12/12/2008 05:12 am ET Updated Nov 17, 2011

Shelter Dog Blog

Barack's election has brought joy, relief and yes -- Hope. Even the countless "mutts" waiting in shelters will be uplifted by the Obamas' desire to adopt one of them. Our shelter dog has been one of the great things to come to our family. I posted this a couple weeks ago, but it's all the more timely now.

At the end of the summer I was overcome with doglonging; the fur, the clicking footsteps, the wordless snuffling and leaning. We wanted our kids to know dog love and pooch ways. I would stay up 'til 2:00, seduced by the photos on Petfinder and shelter websites. (Must be like trolling for dates online.) I spotted a youngish shepherd/collie mutt, "Fasby", with a spark like our own childhood dogs. For a couple weeks we would click over to his panting web smile throughout the day, bandy his name about, until he started to feel kind-of Ours. But family life was too hectic to go meet the dog, let alone bring him home.

Then one morning I looked him up and he was gone -- gone as only an online thing can be. A bit panicked, I phoned: "Did someone adopt Fasby?" Yes, the day before. Didn't they know he was meant for us? And how could we have let him get away?

The next day I numbly kept to my habit, went to the shelter site -- there he was again! I called -- he'd been returned, having clashed with the people's other dog. Who can resist a second chance? Thunderstorms threatened for the longish drive to the shelter, but this was our dog day. I felt solemn in the car. Though I had set the whole quest in motion, the sudden drama of absence and reappearance made it seem out of my hands.

And there was Fasby, big and bestial in a cage but gazing with calm bright eyes as our two boys bounced off the walls around him. (A family with kids had given him up a month before.) It was a leap, but we took it. While we waited for him outside, the August storm poured down on the trees and headstones of a pet cemetery. My older son asked questions about death; the sky hinted at clearing. The dog came and crowded me out of my seat so I joined the kids in back. He and his fangs looked too big to ride with them.

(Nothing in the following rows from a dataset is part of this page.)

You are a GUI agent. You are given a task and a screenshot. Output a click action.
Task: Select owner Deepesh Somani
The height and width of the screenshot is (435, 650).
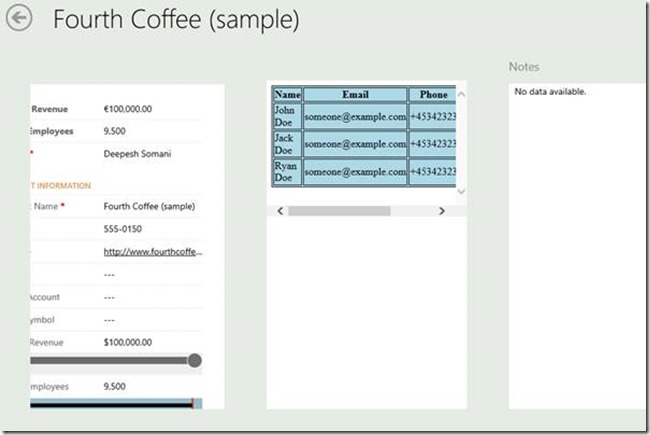pos(137,154)
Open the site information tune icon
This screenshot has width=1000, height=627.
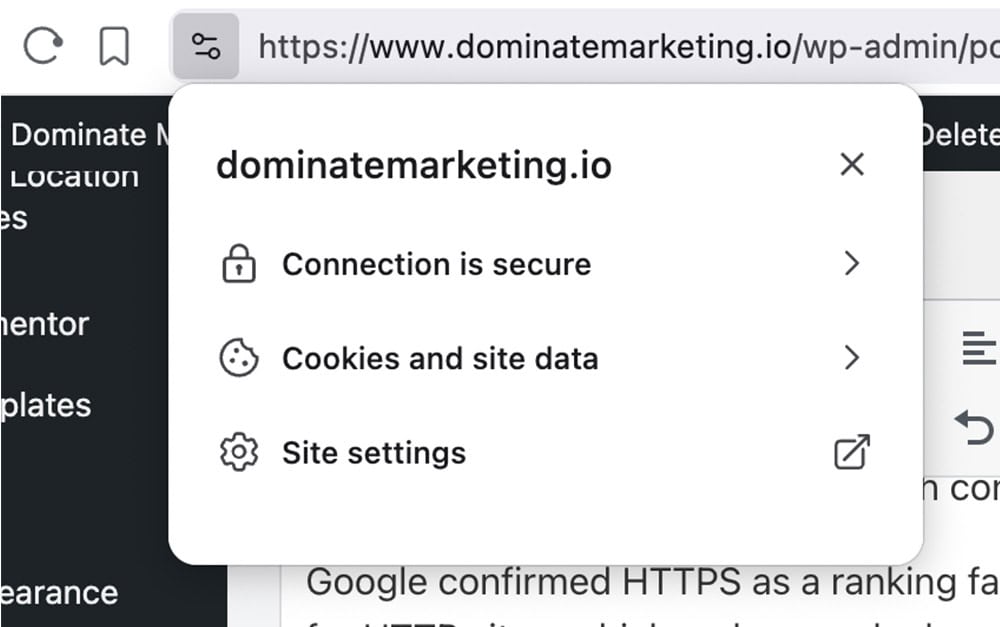(x=206, y=43)
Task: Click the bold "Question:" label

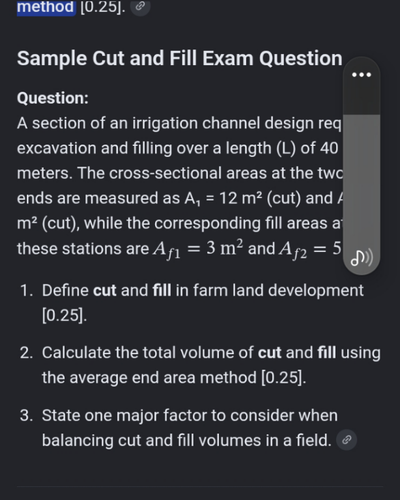Action: click(53, 98)
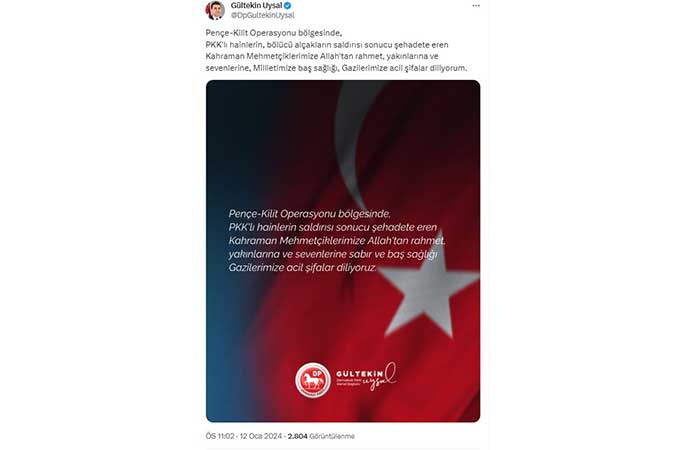
Task: Click the ÖS 11:02 timestamp
Action: coord(220,436)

Unexpected dread overcame me when we got to our house, the same as I'd felt when first home with our second newborn -- the weight of No Turning Back. And we both felt guilty -- our kids were scared of this big pacing dog we grownups had wanted, who appeared at their bedside like a curious wolf. "I don't want him to bite me!" they said. The truth was, we didn't know him at all; didn't know if we could trust him.

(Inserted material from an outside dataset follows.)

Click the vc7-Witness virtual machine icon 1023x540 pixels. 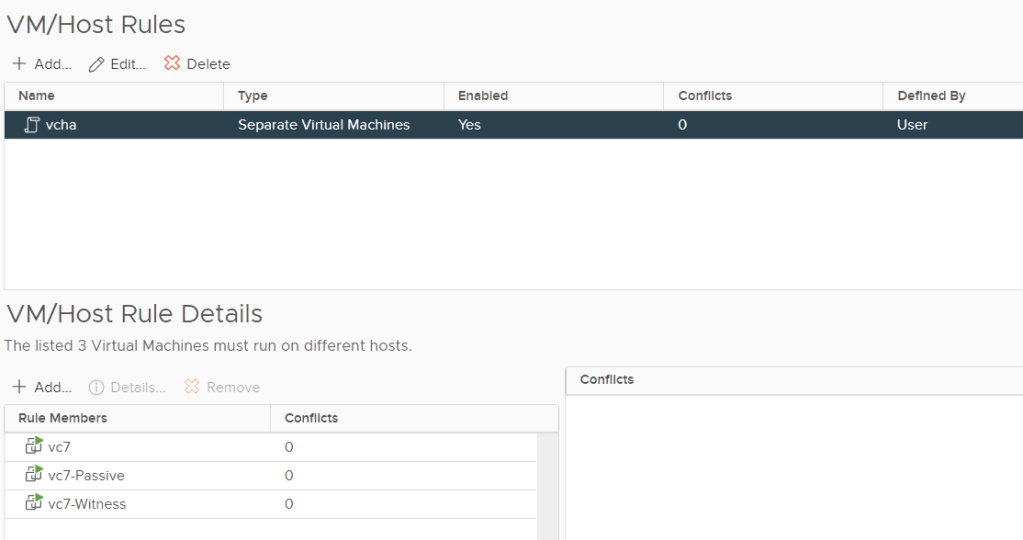tap(34, 504)
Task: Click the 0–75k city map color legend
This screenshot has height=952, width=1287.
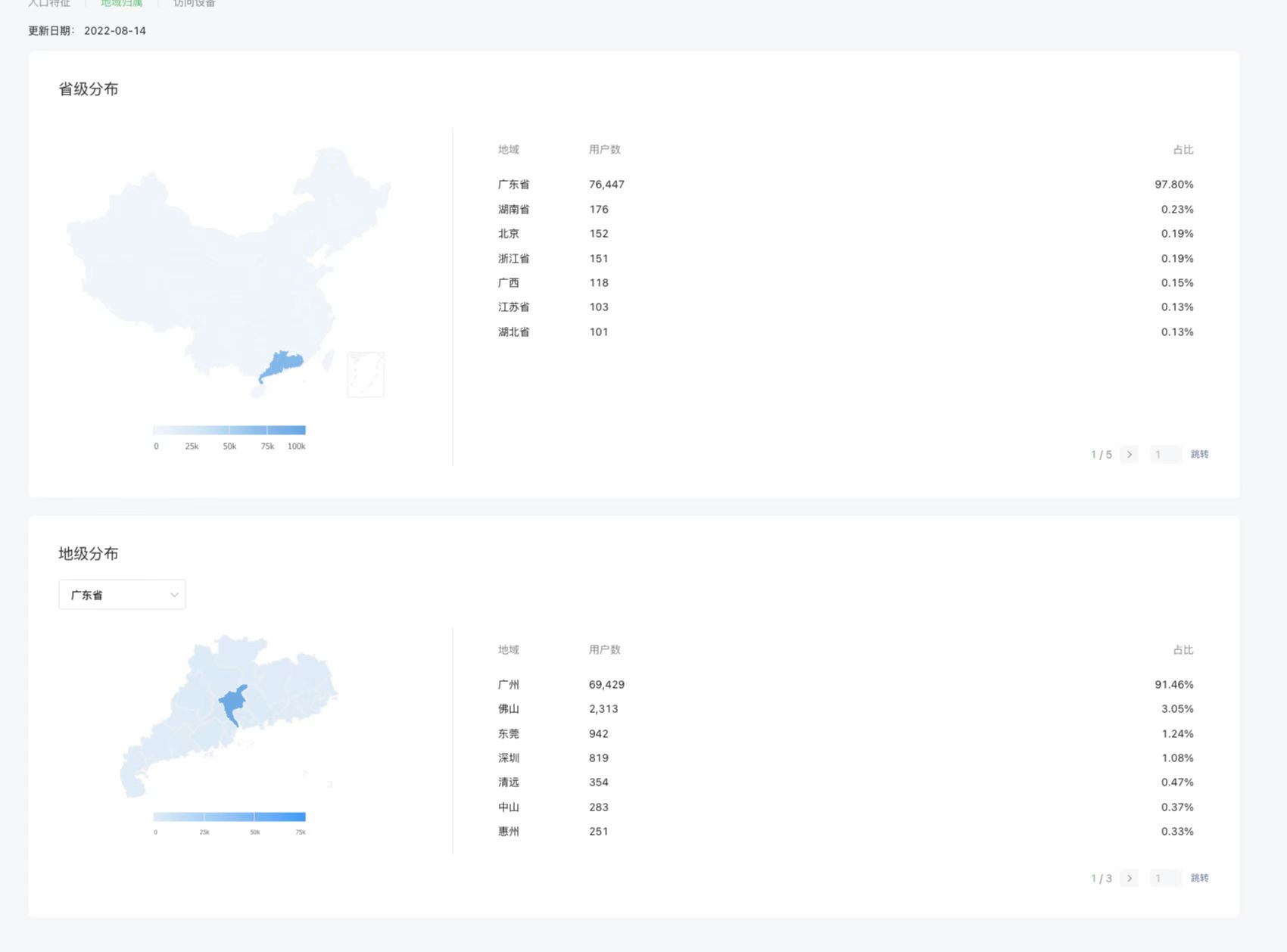Action: (x=229, y=817)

But Fasby seemed to know us from the start; knew to roughhouse with the big people but to indulge and endure the small ones. Our sons now shower him with pesky love, hang on his neck, touch button noses to wet black nose. He licks their shoulders when they bathe. Now he crams into the backseat with them, each keeping a hand idling in his fur. And we adults relish the space we've had to create at dawn or midnight for inspired city walks.

I dreamed one night of walking Fasby. A tiger appeared, tore over to him, attacked at the jugular. The leash pulled me down on top of them. I felt the struggle under me and screamed his name, desperate that this savage thing not kill the dog we love.

"Fasby got smaller," my older son observed the other day. He did. Just small enough to fit, and make us get bigger.